Simone Ehivet Gbagbo est née en 1949, près de Grand-Bassam, à l’est d’Abidjan, dans une famille nombreuse. Son père était gendarme. Etudiante brillante, elle s’est spécialisée en linguistique et histoire, tout en se passionnant dès le lycée pour le militantisme syndical et politique.
Militante née, elle a connu sa première interpellation policière à l’âge de 17 ans. « Déjà, Simone sortait du lot, écrit Vincent Hugeux dans son livre-portrait des premières dames africaines (Reines d’Afrique, Perrin, 2014), en citant un ancien compagnon de lutte de son héroïne. Sûre d’elle, cassante. Trop intelligente pour une femme. »

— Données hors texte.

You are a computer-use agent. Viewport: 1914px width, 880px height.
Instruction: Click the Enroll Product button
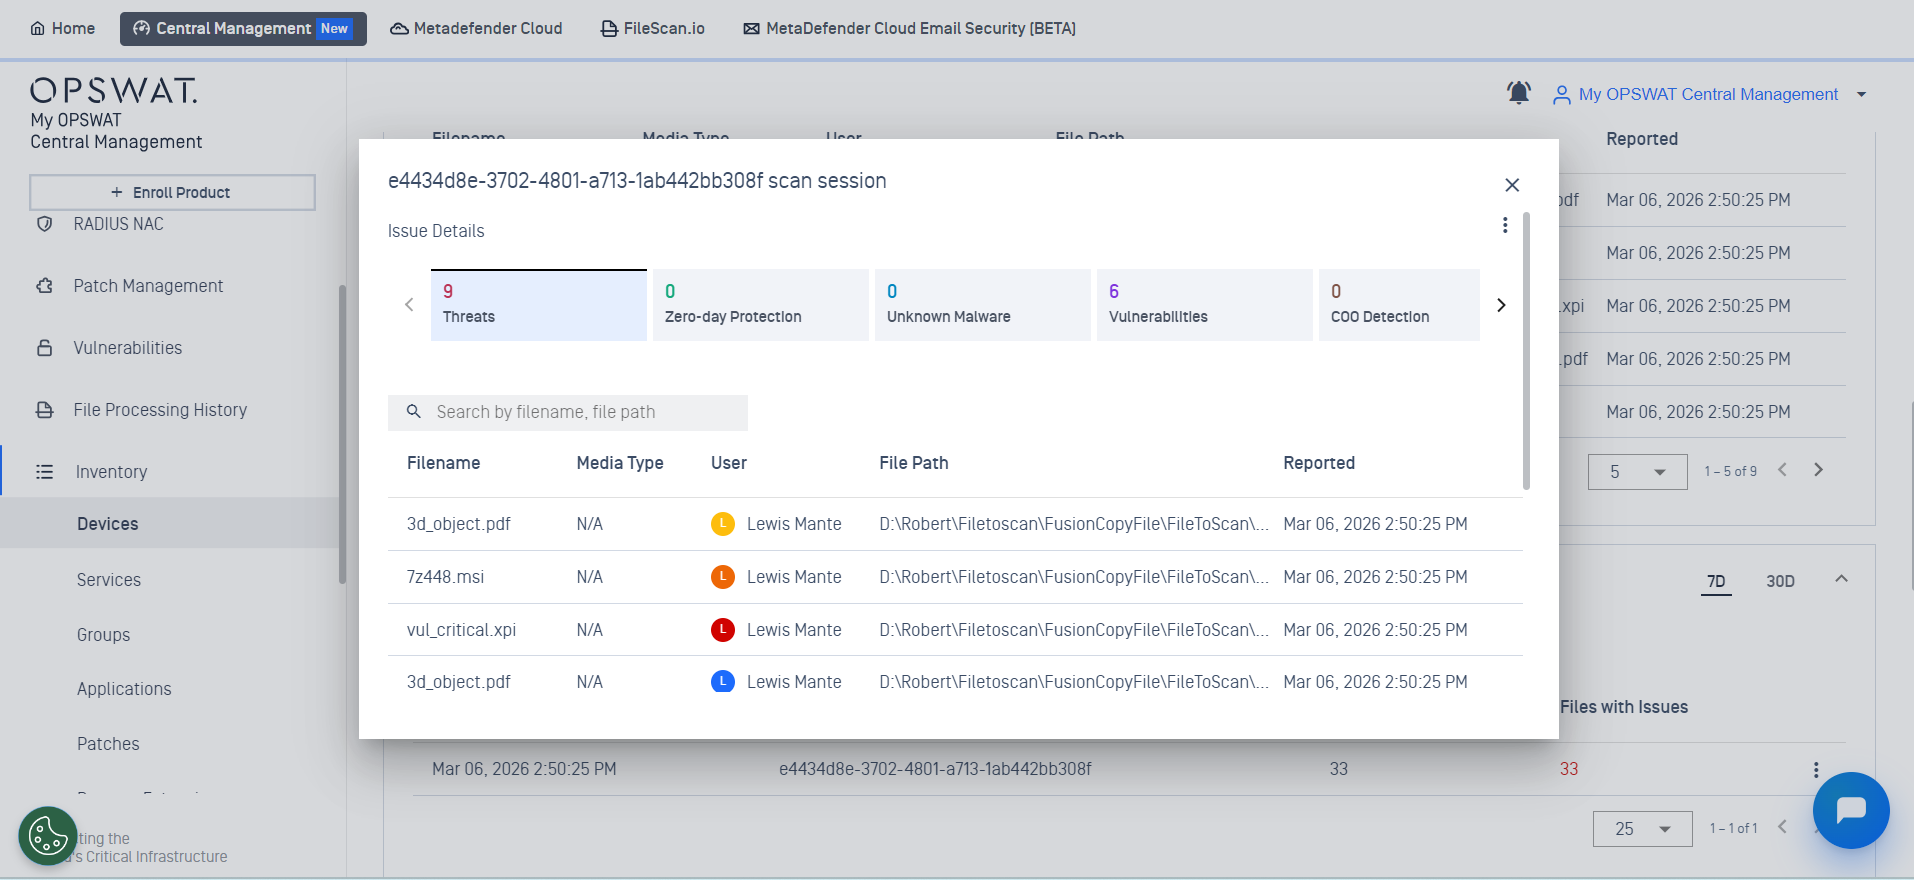(172, 192)
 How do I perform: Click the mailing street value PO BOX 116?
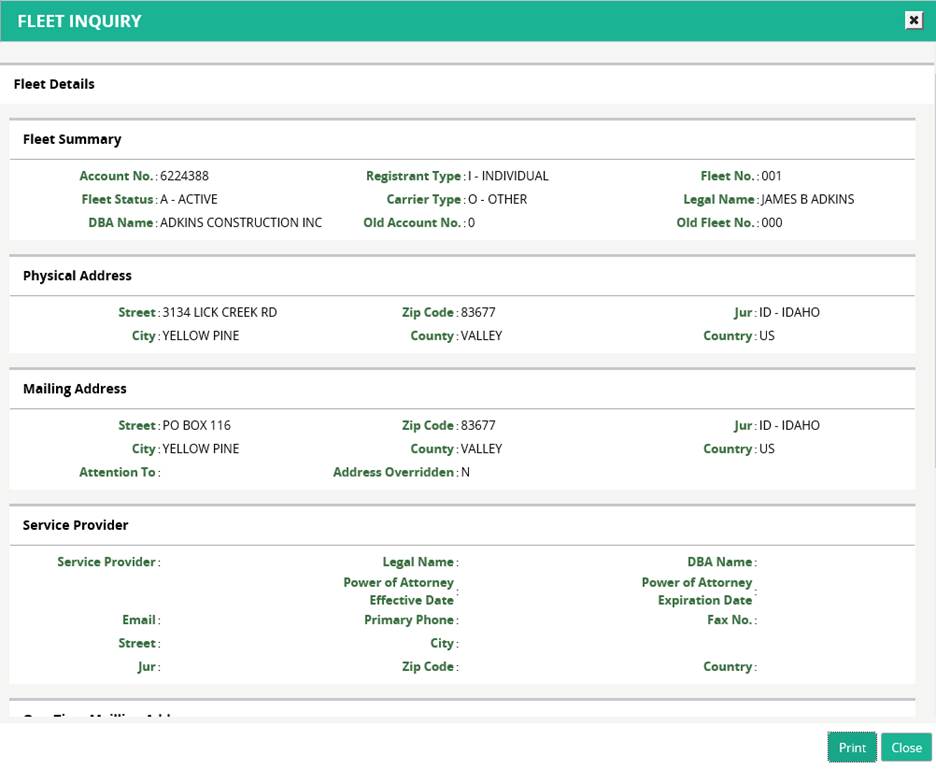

Une intelligence exceptionnelle dont Simone Gbagbo a encore fait preuve récemment. Pas plus tard que le 23 février, pendant son audition publique au Palais de Justice d’Abidjan. Neuf heures durant, elle y a croisé le fer avec les avocats de la partie civile, a battu en brèche leurs logiques et démonté les témoignages à charge peu fiables présentés par l’accusation. Au dire des observateurs de la presse internationale, elle a dominé le débat, suscitant parfois l’hilarité générale aux dépens de ses adversaires.
Pour Me Rodrigue Djadje, la performance de sa cliente pendant son audition a montré que celle-ci se situait « à un niveau d’intelligence et de compréhension largement au-dessus de la moyenne ».
Simone Gbagbo est bien loin aussi des stéréotypes des Premières dames ordinaires. Ni une potiche, ni une écervelée, elle est de la trempe de sa modèle Jihane al-Sadate, l’épouse de l’ancien président égyptien Anouar el-Sadate. C’est une vraie femme politique, au passé militant, qui fut emprisonnée et torturée. « Ma position actuelle, aimait-elle à rappeler pendant la présidence de Laurent Gbagbo, je la dois à ma trajectoire, pas au poste de mon mari. »
Malgré les brimades et les exactions qu’elle eut elle-même à subir en tant qu’opposante dans les années 1970-1990, Simone Gbagbo s’est révélée être une « présidente » à poigne. Ses adversaires l'ont accusé notamment d’être liée à des « escadrons de la mort ». Autant d'accusations que le camp Gbagbo a toujours nié, renvoyant la responsabilité sur les ex-rebelles ivoiriens.
Beaucoup d’Ivoiriens avaient espéré que le procès-fleuve d’Abidjan permettrait de résoudre ces énigmes qui continuent d’envenimer la vie publique ivoirienne, quatre ans après l’arrestation du couple Gbagbo. Il n’en a rien été.
Loin d’éclairer le passé, la sentence spectaculaire infligée à l’ex-première dame a dû sonner aux oreilles de la société civile de la Côte d’Ivoire comme un aveu cinglant de l’incapacité de sa classe politique à conduire le pays vers l’indispensable réconciliation nationale.